■ Aim of the task
The response has to be every entry, printed word for word.

■ Pixel coordinate grounding data
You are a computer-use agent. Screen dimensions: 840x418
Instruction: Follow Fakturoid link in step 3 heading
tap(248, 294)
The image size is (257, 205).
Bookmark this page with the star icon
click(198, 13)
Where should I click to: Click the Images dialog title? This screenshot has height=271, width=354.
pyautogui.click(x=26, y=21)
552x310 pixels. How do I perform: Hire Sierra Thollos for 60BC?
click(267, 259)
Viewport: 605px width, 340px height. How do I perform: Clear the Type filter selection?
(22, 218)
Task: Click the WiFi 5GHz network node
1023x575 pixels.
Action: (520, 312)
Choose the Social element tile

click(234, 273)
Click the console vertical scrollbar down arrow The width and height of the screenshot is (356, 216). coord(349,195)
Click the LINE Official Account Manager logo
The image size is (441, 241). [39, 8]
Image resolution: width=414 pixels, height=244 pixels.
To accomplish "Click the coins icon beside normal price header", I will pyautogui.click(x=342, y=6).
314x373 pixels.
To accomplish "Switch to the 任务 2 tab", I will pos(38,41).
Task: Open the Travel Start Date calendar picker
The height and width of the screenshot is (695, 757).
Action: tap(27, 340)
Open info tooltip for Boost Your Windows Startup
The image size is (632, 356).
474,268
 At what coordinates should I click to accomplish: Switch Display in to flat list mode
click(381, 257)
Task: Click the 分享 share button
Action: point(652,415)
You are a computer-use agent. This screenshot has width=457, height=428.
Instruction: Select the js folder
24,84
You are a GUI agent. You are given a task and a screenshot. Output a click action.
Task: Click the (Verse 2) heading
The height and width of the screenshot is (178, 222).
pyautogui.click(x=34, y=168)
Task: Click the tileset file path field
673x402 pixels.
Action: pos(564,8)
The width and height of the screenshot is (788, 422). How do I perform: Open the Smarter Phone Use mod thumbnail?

■ Task output
You are a computer-use agent. Screen dimensions: 840x418
Instruction: Follow Fakturoid link in step 3 heading
tap(248, 294)
The image size is (257, 205).
Bookmark this page with the star icon
click(198, 13)
Where should I click to: Click the Images dialog title? This screenshot has height=271, width=354.
pyautogui.click(x=26, y=21)
552x310 pixels. How do I perform: Hire Sierra Thollos for 60BC?
click(267, 259)
Viewport: 605px width, 340px height. How do I perform: Clear the Type filter selection?
(22, 218)
Task: Click the WiFi 5GHz network node
1023x575 pixels.
Action: (520, 312)
Choose the Social element tile

click(234, 273)
Click the console vertical scrollbar down arrow The width and height of the screenshot is (356, 216). coord(349,195)
Click the LINE Official Account Manager logo
The image size is (441, 241). [39, 8]
Image resolution: width=414 pixels, height=244 pixels.
To accomplish "Click the coins icon beside normal price header", I will pyautogui.click(x=342, y=6).
314x373 pixels.
To accomplish "Switch to the 任务 2 tab", I will pos(38,41).
Task: Open the Travel Start Date calendar picker
The height and width of the screenshot is (695, 757).
Action: tap(27, 340)
Open info tooltip for Boost Your Windows Startup
The image size is (632, 356).
474,268
 At what coordinates should I click to accomplish: Switch Display in to flat list mode
click(381, 257)
Task: Click the 分享 share button
Action: point(652,415)
You are a computer-use agent. This screenshot has width=457, height=428.
Instruction: Select the js folder
24,84
You are a GUI agent. You are given a task and a screenshot. Output a click action.
Task: Click the (Verse 2) heading
The height and width of the screenshot is (178, 222).
pyautogui.click(x=34, y=168)
Task: Click the tileset file path field
673x402 pixels.
Action: pos(564,8)
The width and height of the screenshot is (788, 422). How do I perform: Open the Smarter Phone Use mod thumbnail?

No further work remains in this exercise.